**GIVEN RECORDS:**
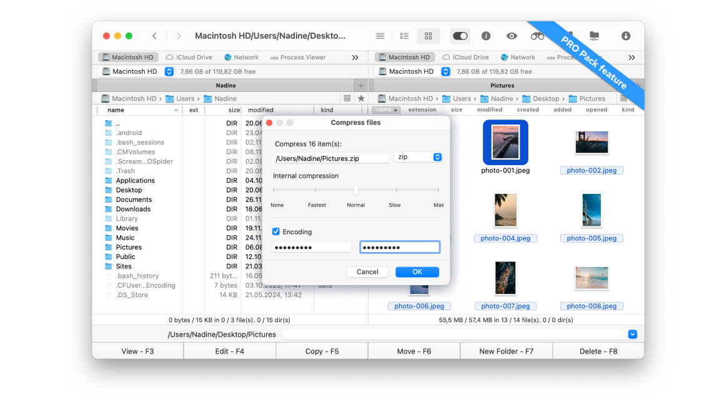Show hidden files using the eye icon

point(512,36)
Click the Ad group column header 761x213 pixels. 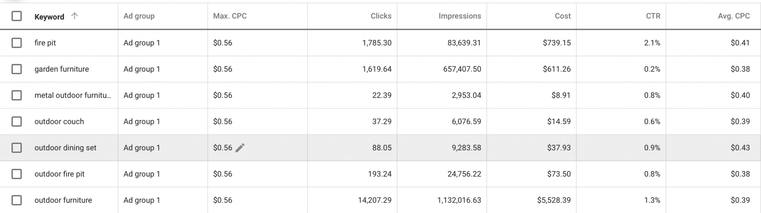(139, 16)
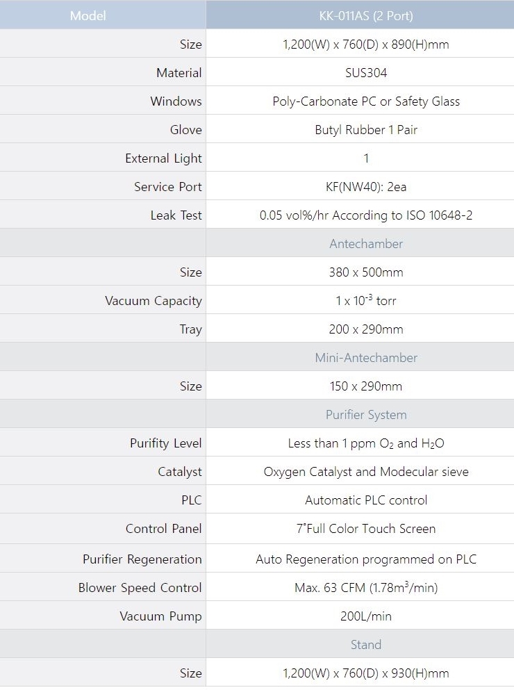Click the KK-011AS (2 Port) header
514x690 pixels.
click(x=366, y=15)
==
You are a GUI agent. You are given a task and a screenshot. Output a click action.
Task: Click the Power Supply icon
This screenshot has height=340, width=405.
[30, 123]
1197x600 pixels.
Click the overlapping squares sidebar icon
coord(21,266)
--
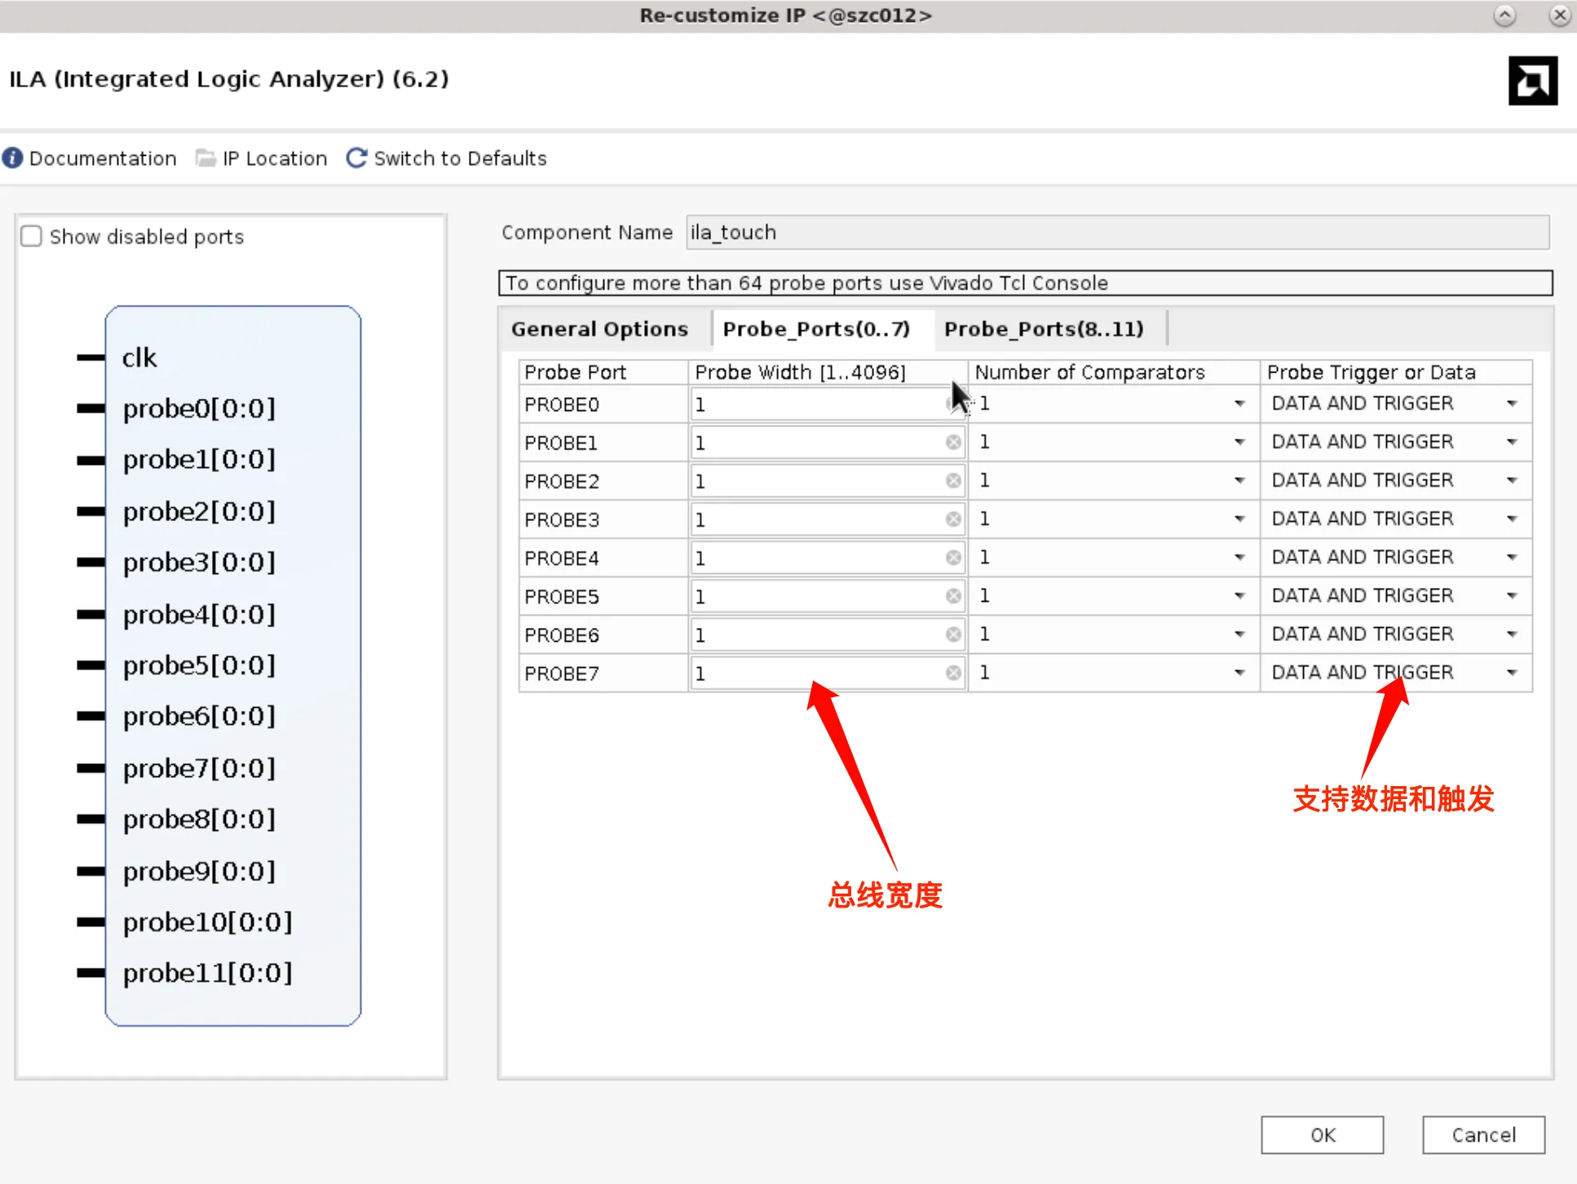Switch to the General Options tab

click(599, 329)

**GOAL:** Can you write the lines out again, starting at the line that contains "You are a GUI" and stopping after the line that contains "coord(21,266)", with the requests kept and every coordinate in the answers multiplied by 1.7 and rounded to a whole number, halves rounding up?

**THE ANSWER:**
You are a GUI agent. You are given a task and a screenshot. Output a click action.
Task: Click the Power Supply icon
This screenshot has height=340, width=405.
[51, 209]
1197x600 pixels.
Click the overlapping squares sidebar icon
coord(36,452)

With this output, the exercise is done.